Recently, three Maryland volleyball players were reported to have taken a knee in Lincoln during the national anthem as a protest against police discrimination. Right from the start, the practice of kneeling or not standing for the national anthem has been a contentious issue.
After this latest incident, several Nebraska officials, including the coach, athletic director and an administrator, apologized. But why? Why is it OK for Maryland volleyball players to take a knee during the national anthem, but not OK for fans to express their displeasure by booing them or yelling to stand up?
Sure, there are other ways to express people’s opinions other than booing, but there are other ways to protest than to kneel or not stand during the national anthem. The Maryland players could have remained inside the locker room or chosen to use their platform in front of the media to express their political opinions.
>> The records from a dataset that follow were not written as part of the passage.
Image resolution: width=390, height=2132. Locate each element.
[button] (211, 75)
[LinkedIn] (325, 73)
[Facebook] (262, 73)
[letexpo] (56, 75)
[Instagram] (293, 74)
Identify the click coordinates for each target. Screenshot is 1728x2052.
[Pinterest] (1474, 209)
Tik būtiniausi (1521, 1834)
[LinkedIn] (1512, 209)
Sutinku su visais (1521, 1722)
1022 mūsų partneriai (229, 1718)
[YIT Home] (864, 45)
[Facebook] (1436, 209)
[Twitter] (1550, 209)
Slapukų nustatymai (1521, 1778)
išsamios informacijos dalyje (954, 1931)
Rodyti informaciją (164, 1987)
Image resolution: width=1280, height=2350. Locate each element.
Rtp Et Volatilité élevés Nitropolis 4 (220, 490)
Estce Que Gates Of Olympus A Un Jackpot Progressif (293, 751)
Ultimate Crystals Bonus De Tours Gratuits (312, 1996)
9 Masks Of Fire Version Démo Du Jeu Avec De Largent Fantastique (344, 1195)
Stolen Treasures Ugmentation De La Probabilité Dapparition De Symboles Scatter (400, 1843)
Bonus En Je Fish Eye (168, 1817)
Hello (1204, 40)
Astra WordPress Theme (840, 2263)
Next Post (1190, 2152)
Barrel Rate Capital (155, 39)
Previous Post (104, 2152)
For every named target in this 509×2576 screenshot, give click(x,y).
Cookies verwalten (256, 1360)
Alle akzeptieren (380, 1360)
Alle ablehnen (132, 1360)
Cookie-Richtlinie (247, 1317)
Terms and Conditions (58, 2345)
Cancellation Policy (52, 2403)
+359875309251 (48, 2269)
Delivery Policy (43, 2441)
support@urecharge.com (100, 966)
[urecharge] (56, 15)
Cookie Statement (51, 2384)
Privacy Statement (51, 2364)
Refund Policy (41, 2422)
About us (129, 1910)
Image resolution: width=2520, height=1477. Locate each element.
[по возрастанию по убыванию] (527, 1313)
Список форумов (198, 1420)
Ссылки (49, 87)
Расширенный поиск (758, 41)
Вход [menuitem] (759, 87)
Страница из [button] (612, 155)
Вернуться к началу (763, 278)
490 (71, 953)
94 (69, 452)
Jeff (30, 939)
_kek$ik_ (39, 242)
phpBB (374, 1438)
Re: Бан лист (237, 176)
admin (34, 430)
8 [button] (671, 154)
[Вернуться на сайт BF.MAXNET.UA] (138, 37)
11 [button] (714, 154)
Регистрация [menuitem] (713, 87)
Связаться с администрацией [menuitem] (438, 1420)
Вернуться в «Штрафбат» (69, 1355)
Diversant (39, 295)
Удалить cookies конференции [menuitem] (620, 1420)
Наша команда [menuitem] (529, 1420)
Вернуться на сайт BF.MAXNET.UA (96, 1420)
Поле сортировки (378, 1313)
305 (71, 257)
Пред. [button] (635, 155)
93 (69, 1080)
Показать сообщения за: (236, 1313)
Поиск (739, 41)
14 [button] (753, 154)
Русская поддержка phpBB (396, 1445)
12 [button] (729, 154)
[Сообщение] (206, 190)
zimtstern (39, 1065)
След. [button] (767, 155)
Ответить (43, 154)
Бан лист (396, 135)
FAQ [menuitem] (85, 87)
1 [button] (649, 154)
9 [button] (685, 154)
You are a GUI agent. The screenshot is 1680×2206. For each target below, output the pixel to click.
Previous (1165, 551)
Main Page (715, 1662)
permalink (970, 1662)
When a person enters a political arena, there are bound to be many points of view. Booing was a few fans’ way of letting the players know they found the players’ actions disrespectful. It was peaceful. If booing is so horrendous, why don’t more coaches and administrators address it when other teams boo Nebraska, which almost always happens when Nebraska runs on the football field of an opponent. Why does only one side get to determine what is acceptable and when?
Even if someone says they aren’t disrespecting the military veterans who risked lives and died for the freedoms they have, there are many who disagree it isn’t disrespectful. Sure, there might be a few veterans that believe it is acceptable as a First Amendment right, but isn’t booing the same thing? And if people truly believe the majority of veterans aren’t offended, why don’t they ask them? Go to American Legion halls or a veterans home and ask them. Free speech should be for all.
It was disappointing that some Nebraska fans booed. But it also is disappointing that people would choose to make the playing of the Star Spangled Banner a political statement and not expect the other side to have a chance to respond.
One sportswriter even wrote, “A small group of Nebraska fans alienating a large portion of student-athletes at the school with divisive behavior that is harmful to the university and the athletic department. If you have a problem with the rights of people to express themselves, don’t go to the games.”
Really? Do we truly want to risk telling fans not to go to games if they don’t like it? Many fans are probably willing to take the writer up on that dare. Can Nebraska afford to lose fans?
If athletes are going to make sports about politics, expect fans to react with their own political statements or worse — walk out and never return. Weren’t sports better when the business of promoting politics wasn’t part of the contest?